Passage.
>> START

Letters of May 1918 through July 1918 describe preparations for his division's embarkation to France. He notes the transfer of his division to Camp Merritt, New Jersey and stops along the way in Washington, D.C and Philadelphia, PA where Red Cross women handed out post cards, fresh apples and cigarettes to the troops. He also describes nights out in New York City, NY and a visit to the Kinney-Duke branch of the American Tobacco Co. with other soldiers from Durham. Letters of July 1918 warn recipients of future cencorship of letters. There is also a postcard of July 1918 with an image of his division's transport ship and date of embarkation.
Letters of August 1918 through November 1918 describe active duty in France. Due to censorhip of letter content, most letters are relatively consice and his exact whereabouts are never disclosed. However, he does describe his duties behind the lines assisting a mess sergeant, transportation of food to soldiers at the front, some references to conditions, and, due to the potential presence of German aircraft, a strict lights-out policy after dark. He also briefly describes duties at the front including a nineteen day stint in the trenches and the deaths of several soldiers including a friend from Durham. He also describes coursework at an engineers training school where he completed classes on camouflage, gas, mining and pioneering, and bridging. His notebooks from these courses are present in the collection.

>> END

Problem requirements.
Transcribe the description of the 1918 wartime letters in full, word for word, including its original spelling.

Records shown.
>> START

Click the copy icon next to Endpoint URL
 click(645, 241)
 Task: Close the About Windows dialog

>> END
>> START

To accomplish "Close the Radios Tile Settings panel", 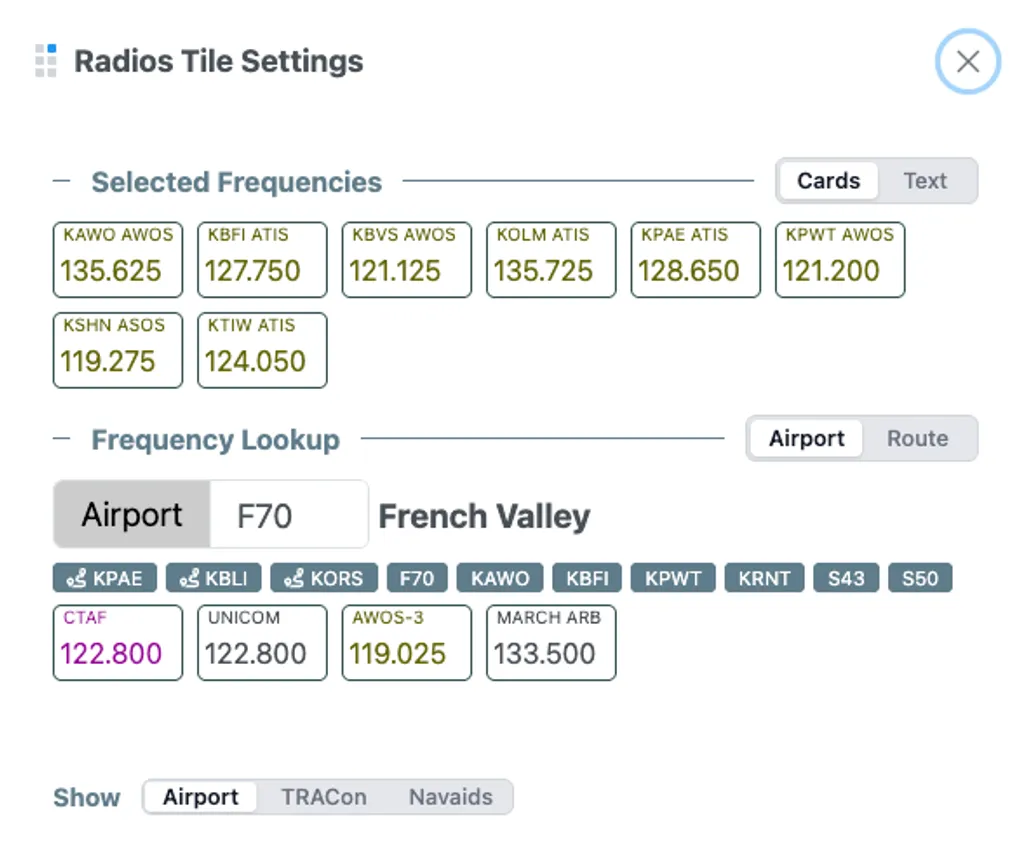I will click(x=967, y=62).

>> END

Exercise response.
Letters of May 1918 through July 1918 describe preparations for his division's embarkation to France. He notes the transfer of his division to Camp Merritt, New Jersey and stops along the way in Washington, D.C and Philadelphia, PA where Red Cross women handed out post cards, fresh apples and cigarettes to the troops. He also describes nights out in New York City, NY and a visit to the Kinney-Duke branch of the American Tobacco Co. with other soldiers from Durham. Letters of July 1918 warn recipients of future cencorship of letters. There is also a postcard of July 1918 with an image of his division's transport ship and date of embarkation.
Letters of August 1918 through November 1918 describe active duty in France. Due to censorhip of letter content, most letters are relatively consice and his exact whereabouts are never disclosed. However, he does describe his duties behind the lines assisting a mess sergeant, transportation of food to soldiers at the front, some references to conditions, and, due to the potential presence of German aircraft, a strict lights-out policy after dark. He also briefly describes duties at the front including a nineteen day stint in the trenches and the deaths of several soldiers including a friend from Durham. He also describes coursework at an engineers training school where he completed classes on camouflage, gas, mining and pioneering, and bridging. His notebooks from these courses are present in the collection.